This folder demonstrates cuBLASMp library API usage. Each sample is a self-contained program that initializes MPI, creates a process grid, and runs a distributed linear algebra operation with performance timing.
Tensor Parallelism Matmul (communication-overlapped variants):
| Sample | Description |
|---|---|
| tp_matmul | Tensor parallelism example covering AllGather + GEMM and GEMM + ReduceScatter |
| matmul_ag | AllGather + GEMM with configurable data types and scaling |
| matmul_rs | GEMM + ReduceScatter with configurable data types and scaling |
| matmul_ar | GEMM + AllReduce with configurable data types and scaling |
PBLAS-style operations (2D block-cyclic distribution):
| Sample | Description |
|---|---|
| gemm | General matrix-matrix multiply (GEMM) |
| trsm | Triangular solve (TRSM) |
| trmm | Triangular matrix-matrix multiply (TRMM) |
| syrk | Symmetric rank-k update (SYRK) |
| syr2k | Symmetric rank-2k update (SYR2K) |
| syrkx | Extended symmetric rank-k update (SYRKX) |
| symm | Symmetric matrix-matrix multiply (SYMM) |
| geadd | General matrix addition |
| tradd | Triangular matrix addition |
| gemr2d | General matrix redistribution between block-cyclic layouts |
- Linux
- x86_64
- arm64-sbsa
-
CUDA 12.x
-
CUDA 13.x
cuBLASMp is distributed through NVIDIA Developer Zone, PyPI (CUDA 12, CUDA 13), Conda, conda-forge and HPC SDK. cuBLASMp requires CUDA Toolkit and NCCL to be installed on the system. The samples require a C++17 compatible compiler and MPI (HPC-X recommended).

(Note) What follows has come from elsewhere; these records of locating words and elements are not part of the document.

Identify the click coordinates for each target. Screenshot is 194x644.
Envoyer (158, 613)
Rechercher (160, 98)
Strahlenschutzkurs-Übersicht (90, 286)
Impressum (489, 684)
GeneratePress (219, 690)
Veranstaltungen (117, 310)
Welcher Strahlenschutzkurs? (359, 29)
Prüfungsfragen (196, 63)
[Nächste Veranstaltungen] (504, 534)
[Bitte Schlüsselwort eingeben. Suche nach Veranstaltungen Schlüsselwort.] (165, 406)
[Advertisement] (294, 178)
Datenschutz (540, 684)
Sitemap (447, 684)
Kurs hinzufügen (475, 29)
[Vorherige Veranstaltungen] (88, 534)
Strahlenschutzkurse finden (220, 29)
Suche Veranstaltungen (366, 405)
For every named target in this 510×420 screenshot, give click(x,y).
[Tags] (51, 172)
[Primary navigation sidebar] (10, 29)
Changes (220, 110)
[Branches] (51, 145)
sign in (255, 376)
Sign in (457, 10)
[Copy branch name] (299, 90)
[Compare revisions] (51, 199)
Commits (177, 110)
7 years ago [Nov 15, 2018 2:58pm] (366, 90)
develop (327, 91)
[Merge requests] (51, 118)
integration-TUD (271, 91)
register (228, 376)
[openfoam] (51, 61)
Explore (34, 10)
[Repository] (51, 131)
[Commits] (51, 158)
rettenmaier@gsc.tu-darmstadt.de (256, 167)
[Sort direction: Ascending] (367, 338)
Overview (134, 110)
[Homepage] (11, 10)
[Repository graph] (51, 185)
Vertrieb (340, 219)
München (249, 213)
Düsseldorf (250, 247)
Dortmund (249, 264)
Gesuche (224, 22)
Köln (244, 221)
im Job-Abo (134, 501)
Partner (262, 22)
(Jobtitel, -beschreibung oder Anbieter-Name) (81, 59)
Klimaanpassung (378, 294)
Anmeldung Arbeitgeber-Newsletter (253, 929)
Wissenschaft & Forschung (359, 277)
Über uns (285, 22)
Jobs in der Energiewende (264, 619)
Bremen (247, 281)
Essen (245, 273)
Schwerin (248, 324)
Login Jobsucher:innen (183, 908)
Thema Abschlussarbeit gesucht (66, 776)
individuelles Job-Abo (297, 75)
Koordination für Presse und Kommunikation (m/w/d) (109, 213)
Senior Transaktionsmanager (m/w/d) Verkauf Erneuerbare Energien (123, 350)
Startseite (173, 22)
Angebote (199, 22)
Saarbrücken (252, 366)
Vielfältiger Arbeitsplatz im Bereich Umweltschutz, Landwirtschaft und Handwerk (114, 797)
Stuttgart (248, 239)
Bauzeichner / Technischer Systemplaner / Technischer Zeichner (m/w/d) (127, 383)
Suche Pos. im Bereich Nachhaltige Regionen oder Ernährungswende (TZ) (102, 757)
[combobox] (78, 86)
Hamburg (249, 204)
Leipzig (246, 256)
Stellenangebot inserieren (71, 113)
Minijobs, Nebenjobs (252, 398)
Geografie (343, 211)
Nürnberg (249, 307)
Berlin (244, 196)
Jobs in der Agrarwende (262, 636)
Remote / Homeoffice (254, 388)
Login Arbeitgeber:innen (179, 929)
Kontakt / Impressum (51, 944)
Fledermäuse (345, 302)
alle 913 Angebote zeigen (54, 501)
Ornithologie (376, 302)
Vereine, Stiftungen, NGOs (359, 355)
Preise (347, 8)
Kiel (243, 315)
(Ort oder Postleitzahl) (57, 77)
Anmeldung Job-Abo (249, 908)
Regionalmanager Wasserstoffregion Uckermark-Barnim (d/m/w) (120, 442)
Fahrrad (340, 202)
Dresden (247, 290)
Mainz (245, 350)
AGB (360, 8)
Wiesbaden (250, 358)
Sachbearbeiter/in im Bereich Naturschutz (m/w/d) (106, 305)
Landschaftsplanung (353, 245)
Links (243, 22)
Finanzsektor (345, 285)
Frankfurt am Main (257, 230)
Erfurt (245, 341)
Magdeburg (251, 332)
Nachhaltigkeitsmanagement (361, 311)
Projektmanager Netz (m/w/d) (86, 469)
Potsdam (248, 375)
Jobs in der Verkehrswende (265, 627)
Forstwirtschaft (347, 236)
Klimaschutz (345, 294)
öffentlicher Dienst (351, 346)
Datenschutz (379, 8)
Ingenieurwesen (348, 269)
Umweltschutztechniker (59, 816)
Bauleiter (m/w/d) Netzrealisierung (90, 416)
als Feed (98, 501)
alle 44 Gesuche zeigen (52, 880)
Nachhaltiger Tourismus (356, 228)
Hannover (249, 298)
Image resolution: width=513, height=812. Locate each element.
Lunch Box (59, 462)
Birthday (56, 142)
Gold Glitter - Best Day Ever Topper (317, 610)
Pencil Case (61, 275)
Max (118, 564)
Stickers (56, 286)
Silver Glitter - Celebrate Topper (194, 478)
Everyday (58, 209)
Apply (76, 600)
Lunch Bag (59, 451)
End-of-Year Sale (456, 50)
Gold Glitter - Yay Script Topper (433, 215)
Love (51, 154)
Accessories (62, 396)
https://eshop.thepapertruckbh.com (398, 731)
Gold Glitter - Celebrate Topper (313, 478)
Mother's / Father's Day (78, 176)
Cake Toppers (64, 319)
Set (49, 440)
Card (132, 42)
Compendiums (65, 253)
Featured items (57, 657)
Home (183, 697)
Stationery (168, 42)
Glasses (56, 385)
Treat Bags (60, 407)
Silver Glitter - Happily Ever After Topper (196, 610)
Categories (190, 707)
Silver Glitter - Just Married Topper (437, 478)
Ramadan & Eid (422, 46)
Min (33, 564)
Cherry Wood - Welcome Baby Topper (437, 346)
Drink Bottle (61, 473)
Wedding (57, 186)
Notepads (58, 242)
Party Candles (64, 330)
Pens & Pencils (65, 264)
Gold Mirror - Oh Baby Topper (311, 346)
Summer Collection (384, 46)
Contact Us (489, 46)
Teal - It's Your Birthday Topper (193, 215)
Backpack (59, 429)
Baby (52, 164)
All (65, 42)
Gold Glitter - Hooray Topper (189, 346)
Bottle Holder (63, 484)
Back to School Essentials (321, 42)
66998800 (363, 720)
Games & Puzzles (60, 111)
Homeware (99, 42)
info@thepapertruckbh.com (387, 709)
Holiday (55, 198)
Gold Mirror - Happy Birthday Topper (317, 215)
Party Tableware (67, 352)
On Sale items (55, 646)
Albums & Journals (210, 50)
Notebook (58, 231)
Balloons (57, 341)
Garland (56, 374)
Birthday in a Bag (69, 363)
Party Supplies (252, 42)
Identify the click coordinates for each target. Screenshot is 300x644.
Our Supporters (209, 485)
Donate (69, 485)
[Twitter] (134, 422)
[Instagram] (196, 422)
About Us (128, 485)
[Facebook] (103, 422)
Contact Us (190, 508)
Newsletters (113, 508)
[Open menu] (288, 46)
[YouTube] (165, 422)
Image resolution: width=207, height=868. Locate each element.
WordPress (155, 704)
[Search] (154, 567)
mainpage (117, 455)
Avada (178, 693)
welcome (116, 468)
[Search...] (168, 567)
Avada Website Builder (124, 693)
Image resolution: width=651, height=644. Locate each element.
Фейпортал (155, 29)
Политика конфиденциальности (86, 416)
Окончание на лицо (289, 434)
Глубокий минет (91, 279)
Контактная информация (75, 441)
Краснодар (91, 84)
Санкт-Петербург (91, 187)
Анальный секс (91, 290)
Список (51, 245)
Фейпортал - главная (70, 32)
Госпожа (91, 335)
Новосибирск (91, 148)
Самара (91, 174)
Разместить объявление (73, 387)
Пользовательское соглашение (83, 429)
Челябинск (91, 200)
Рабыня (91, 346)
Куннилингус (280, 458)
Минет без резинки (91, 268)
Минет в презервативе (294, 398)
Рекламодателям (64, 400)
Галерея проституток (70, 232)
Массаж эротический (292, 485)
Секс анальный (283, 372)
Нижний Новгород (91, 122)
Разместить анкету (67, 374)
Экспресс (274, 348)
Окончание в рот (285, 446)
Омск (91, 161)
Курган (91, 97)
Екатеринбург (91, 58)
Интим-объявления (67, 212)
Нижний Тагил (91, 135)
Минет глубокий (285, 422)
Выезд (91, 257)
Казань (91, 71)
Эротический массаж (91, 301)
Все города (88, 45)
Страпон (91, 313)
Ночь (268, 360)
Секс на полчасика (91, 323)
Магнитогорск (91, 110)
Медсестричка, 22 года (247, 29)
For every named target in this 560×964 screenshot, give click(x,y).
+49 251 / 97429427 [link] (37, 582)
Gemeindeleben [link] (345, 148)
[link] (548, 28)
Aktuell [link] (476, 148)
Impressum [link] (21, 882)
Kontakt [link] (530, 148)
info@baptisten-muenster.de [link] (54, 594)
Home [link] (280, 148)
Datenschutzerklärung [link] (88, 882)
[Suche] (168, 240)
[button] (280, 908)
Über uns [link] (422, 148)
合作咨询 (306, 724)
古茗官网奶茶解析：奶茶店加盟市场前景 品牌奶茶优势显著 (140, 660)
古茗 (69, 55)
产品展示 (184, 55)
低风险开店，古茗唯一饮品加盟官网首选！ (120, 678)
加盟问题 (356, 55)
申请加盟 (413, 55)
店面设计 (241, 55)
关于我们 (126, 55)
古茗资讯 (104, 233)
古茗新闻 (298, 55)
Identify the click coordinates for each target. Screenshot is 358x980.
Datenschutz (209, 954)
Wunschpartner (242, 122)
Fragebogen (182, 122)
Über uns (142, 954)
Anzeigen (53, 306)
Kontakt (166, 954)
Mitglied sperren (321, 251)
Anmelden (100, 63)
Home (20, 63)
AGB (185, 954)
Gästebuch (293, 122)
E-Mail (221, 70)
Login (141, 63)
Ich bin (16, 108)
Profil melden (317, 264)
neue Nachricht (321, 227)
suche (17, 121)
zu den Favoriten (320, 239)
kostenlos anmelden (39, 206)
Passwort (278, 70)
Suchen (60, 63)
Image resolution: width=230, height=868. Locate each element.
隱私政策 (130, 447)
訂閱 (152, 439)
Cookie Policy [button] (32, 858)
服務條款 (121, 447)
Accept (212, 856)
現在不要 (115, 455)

git clone https://github.com/NVIDIA/CUDALibrarySamples.git
cd CUDALibrarySamples/cuBLASMp
mkdir build && cd build
export HPCXROOT=<path/to/hpcx>
export CUBLASMP_HOME=<path/to/cublasmp>
export NCCL_HOME=<path/to/nccl>
source ${HPCXROOT}/hpcx-mt-init-ompi.sh
hpcx_load
cmake .. -DCMAKE_BUILD_TYPE=Release \
-DCMAKE_CUDA_ARCHITECTURES="75;80;90;100;120" \
-DCUBLASMP_INCLUDE_DIRECTORIES=${CUBLASMP_HOME}/include \
-DCUBLASMP_LIBRARIES=${CUBLASMP_HOME}/lib/libcublasmp.so \
-DNCCL_INCLUDE_DIRECTORIES=${NCCL_HOME}/include \
-DNCCL_LIBRARIES=${NCCL_HOME}/lib/libnccl.so
make -jThe number of MPI processes must equal the process grid size (p * q). All samples accept -help for a full list of options.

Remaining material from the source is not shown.